▸ **EXCERPTED RECORDS**
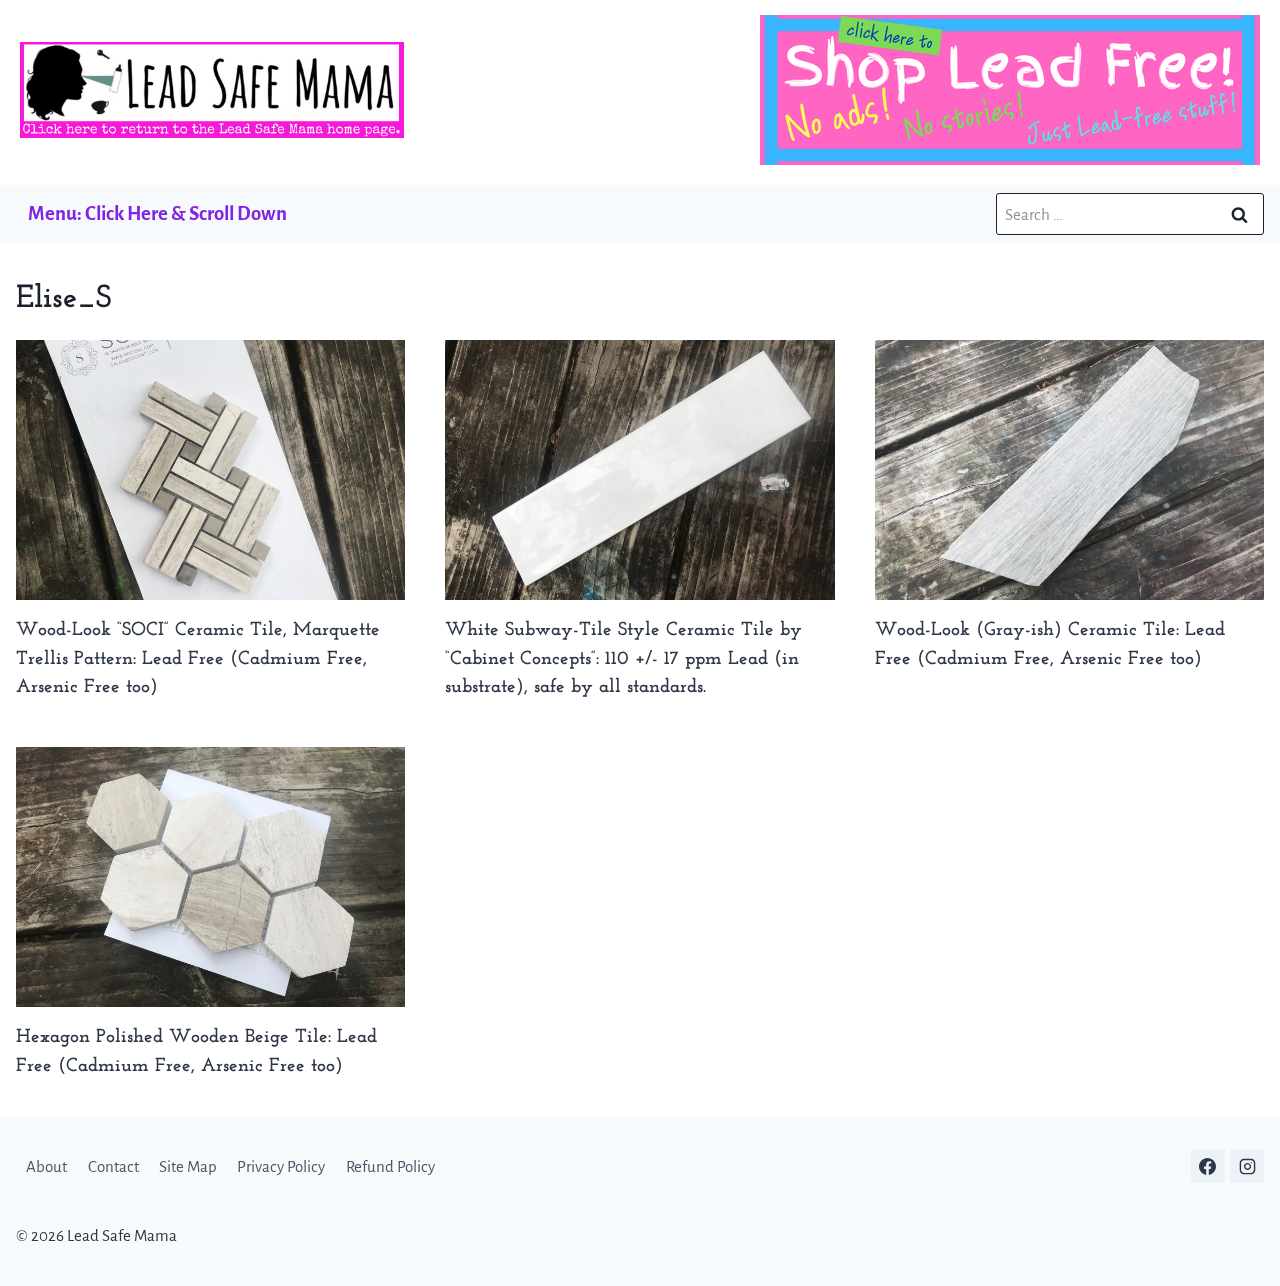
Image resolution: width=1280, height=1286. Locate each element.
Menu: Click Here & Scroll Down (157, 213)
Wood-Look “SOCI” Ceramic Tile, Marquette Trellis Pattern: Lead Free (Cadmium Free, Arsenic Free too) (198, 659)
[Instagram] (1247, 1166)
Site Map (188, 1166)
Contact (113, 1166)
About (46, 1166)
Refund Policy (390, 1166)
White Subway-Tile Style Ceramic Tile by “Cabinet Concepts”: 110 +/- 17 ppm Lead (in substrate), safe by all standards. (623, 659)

▸ **PROBLEM STATEMENT**
The lines in the records above that include the word "Ceramic" must be copied out.

▸ **SOLUTION**
Wood-Look “SOCI” Ceramic Tile, Marquette Trellis Pattern: Lead Free (Cadmium Free, Arsenic Free too) (198, 659)
White Subway-Tile Style Ceramic Tile by “Cabinet Concepts”: 110 +/- 17 ppm Lead (in substrate), safe by all standards. (623, 659)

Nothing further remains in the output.